P.M.: a. We are seeing an encouraging alignment of interests between the patient, insurer and provider that I'm not certain was possible before. As each of us is asked to shoulder a greater percentage of our healthcare costs, the relationship with our insurers is becoming less adversarial and more collaborative. For example, the discounts the insurers negotiate with the providers now benefit the patient directly. The tone of the conversation with many providers is changing as well, with Wells Fargo financing more outpatient projects involving hospitals and physicians sharing ownership and control. The constituents are largely in agreement that delivering value is the principal objective, or they understand it is only a matter of time until their business will be dependent on delivering against that objective.
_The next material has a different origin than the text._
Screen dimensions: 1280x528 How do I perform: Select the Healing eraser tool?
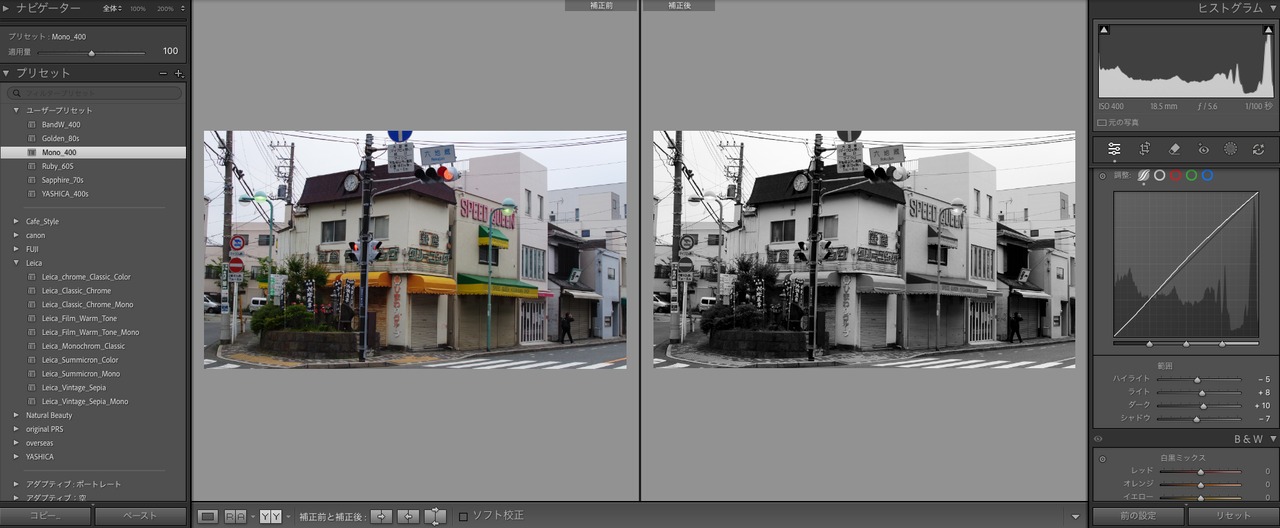[x=1175, y=149]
b. Another observation is that the calculus for making capital investment decisions has changed dramatically for healthcare providers. Readmissions and hospital acquired conditions now have a price tag. Under a fee-for-service reimbursement model, improving patient care may have had no economic benefit or the benefit was too difficult to quantify to be included in any ROI analysis. Under a population health reimbursement model, the economic benefit becomes real.
c. My third comment is to highlight the challenge lenders face in their risk assessment of a particular healthcare provider and justifying the investment decision. There has never been so much uncertainty about the providers that will be successful under reform and those that will not have the cash flow to pay their debt obligations. Typically you could rely on historical financial statements as a relatively reliable indicator of future performance. A highly regulated and static reimbursement model in healthcare reduced uncertainty. That is not the case today.
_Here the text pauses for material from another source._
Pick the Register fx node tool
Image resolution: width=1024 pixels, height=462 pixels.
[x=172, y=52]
Today, an investor has to look as closely at subjective factors, such as management's ability to make changes as the industry changes, as they do the financial statements. We are seeing more variability in hospital earnings already; and with CMS reporting that they intend to have 50 percent of reimbursement tied to value-based programs by 2018, earnings will be even harder to predict. New reimbursement models are shifting the financial risk of taking care of a patient population from the insurers to the healthcare providers. The uncertainty created by an industry under transformation makes the credit decision more difficult today than ever. When banks and other debt holders make their investment decisions, the assumed default rate is typically well below 1 percent, leaving very little margin for error in the investment decision.
Q: What kind of provider does the group spend the most time with?
P.M.: It would be reasonable to assume it would be hospitals given the constant reporting on industry consolidation, physician employment and practice acquisitions. That is not the case; we are spending more time with physician groups. While the number of physician practices will decline with industry consolidation, the practices are becoming larger, more sophisticated and choosing to remain independent. They are investing in their businesses, which require capital and looking for ways to improve their operations, which opens the door to the variety of financial solutions Wells Fargo has to offer.
Q: Are you still fanatical about physical fitness?
P.M.: Yes, staying in shape is still a significant part of my life. Returning to my hometown of Minneapolis with Wells Fargo, I've added outdoor hockey to my winter schedule, which is a nice change from mountain biking, my warm weather passion. But I'm not the exception to the rule here in Minnesota, where physical fitness and getting outside year-round, regardless of the temperatures, is more the norm.